• _Stored records_
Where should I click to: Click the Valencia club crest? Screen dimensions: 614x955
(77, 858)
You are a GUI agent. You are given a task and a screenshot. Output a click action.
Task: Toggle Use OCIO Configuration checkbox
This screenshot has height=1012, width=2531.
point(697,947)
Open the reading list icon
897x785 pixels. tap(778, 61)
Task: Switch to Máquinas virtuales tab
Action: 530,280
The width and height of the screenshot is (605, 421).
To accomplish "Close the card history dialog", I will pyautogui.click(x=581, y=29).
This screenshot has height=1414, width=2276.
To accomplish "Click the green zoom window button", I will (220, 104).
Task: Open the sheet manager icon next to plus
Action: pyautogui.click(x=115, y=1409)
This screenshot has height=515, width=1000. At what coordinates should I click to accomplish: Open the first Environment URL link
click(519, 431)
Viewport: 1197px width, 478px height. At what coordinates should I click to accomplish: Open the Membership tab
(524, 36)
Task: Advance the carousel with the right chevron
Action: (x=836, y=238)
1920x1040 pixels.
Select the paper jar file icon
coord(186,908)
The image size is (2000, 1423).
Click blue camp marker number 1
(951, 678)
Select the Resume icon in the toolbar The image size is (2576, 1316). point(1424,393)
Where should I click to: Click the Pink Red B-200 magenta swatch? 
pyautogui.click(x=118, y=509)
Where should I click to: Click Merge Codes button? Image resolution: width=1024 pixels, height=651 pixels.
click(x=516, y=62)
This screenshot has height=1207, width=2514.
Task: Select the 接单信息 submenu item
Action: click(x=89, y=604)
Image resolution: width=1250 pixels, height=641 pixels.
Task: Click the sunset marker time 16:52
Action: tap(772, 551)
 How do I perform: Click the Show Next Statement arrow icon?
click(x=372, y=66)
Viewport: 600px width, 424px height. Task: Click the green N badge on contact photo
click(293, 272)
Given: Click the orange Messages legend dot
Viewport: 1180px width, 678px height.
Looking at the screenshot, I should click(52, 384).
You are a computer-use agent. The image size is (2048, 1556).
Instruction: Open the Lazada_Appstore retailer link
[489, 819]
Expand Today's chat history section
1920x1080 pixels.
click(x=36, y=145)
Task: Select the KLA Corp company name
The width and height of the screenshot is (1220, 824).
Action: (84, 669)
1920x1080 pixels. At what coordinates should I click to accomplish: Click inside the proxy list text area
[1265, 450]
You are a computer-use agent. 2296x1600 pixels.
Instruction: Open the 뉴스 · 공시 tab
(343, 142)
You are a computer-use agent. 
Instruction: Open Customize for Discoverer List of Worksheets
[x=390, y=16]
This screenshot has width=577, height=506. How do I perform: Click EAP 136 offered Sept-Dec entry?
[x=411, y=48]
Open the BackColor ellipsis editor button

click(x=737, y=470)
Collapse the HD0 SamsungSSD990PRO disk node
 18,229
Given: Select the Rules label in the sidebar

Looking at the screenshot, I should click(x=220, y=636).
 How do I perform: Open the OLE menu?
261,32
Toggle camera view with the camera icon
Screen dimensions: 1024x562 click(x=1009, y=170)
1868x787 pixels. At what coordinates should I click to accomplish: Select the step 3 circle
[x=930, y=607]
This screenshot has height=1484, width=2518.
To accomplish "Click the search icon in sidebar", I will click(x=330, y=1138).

• _To do_
Reproduce the entries above, switching every "Viewport" to "Display" and leaving everything else unchanged.

• _Exercise result_
Where should I click to: Click the Valencia club crest? Screen dimensions: 614x955
(77, 858)
You are a GUI agent. You are given a task and a screenshot. Output a click action.
Task: Toggle Use OCIO Configuration checkbox
This screenshot has height=1012, width=2531.
point(697,947)
Open the reading list icon
897x785 pixels. tap(778, 61)
Task: Switch to Máquinas virtuales tab
Action: 530,280
The width and height of the screenshot is (605, 421).
To accomplish "Close the card history dialog", I will pyautogui.click(x=581, y=29).
This screenshot has height=1414, width=2276.
To accomplish "Click the green zoom window button", I will (220, 104).
Task: Open the sheet manager icon next to plus
Action: pyautogui.click(x=115, y=1409)
This screenshot has height=515, width=1000. At what coordinates should I click to accomplish: Open the first Environment URL link
click(519, 431)
Display: 1197px width, 478px height. At what coordinates should I click to accomplish: Open the Membership tab
(524, 36)
Task: Advance the carousel with the right chevron
Action: (x=836, y=238)
1920x1040 pixels.
Select the paper jar file icon
coord(186,908)
The image size is (2000, 1423).
Click blue camp marker number 1
(951, 678)
Select the Resume icon in the toolbar The image size is (2576, 1316). point(1424,393)
Where should I click to: Click the Pink Red B-200 magenta swatch? 
pyautogui.click(x=118, y=509)
Where should I click to: Click Merge Codes button? Image resolution: width=1024 pixels, height=651 pixels.
click(x=516, y=62)
This screenshot has height=1207, width=2514.
Task: Select the 接单信息 submenu item
Action: click(x=89, y=604)
Image resolution: width=1250 pixels, height=641 pixels.
Task: Click the sunset marker time 16:52
Action: tap(772, 551)
 How do I perform: Click the Show Next Statement arrow icon?
click(x=372, y=66)
Display: 600px width, 424px height. Task: Click the green N badge on contact photo
click(293, 272)
Given: Click the orange Messages legend dot
Display: 1180px width, 678px height.
Looking at the screenshot, I should click(52, 384).
You are a computer-use agent. The image size is (2048, 1556).
Instruction: Open the Lazada_Appstore retailer link
[489, 819]
Expand Today's chat history section
1920x1080 pixels.
click(x=36, y=145)
Task: Select the KLA Corp company name
The width and height of the screenshot is (1220, 824).
Action: (84, 669)
1920x1080 pixels. At what coordinates should I click to accomplish: Click inside the proxy list text area
[1265, 450]
You are a computer-use agent. 2296x1600 pixels.
Instruction: Open the 뉴스 · 공시 tab
(343, 142)
You are a computer-use agent. 
Instruction: Open Customize for Discoverer List of Worksheets
[x=390, y=16]
This screenshot has width=577, height=506. How do I perform: Click EAP 136 offered Sept-Dec entry?
[x=411, y=48]
Open the BackColor ellipsis editor button

click(x=737, y=470)
Collapse the HD0 SamsungSSD990PRO disk node
 18,229
Given: Select the Rules label in the sidebar

Looking at the screenshot, I should click(x=220, y=636).
 How do I perform: Open the OLE menu?
261,32
Toggle camera view with the camera icon
Screen dimensions: 1024x562 click(x=1009, y=170)
1868x787 pixels. At what coordinates should I click to accomplish: Select the step 3 circle
[x=930, y=607]
This screenshot has height=1484, width=2518.
To accomplish "Click the search icon in sidebar", I will click(x=330, y=1138).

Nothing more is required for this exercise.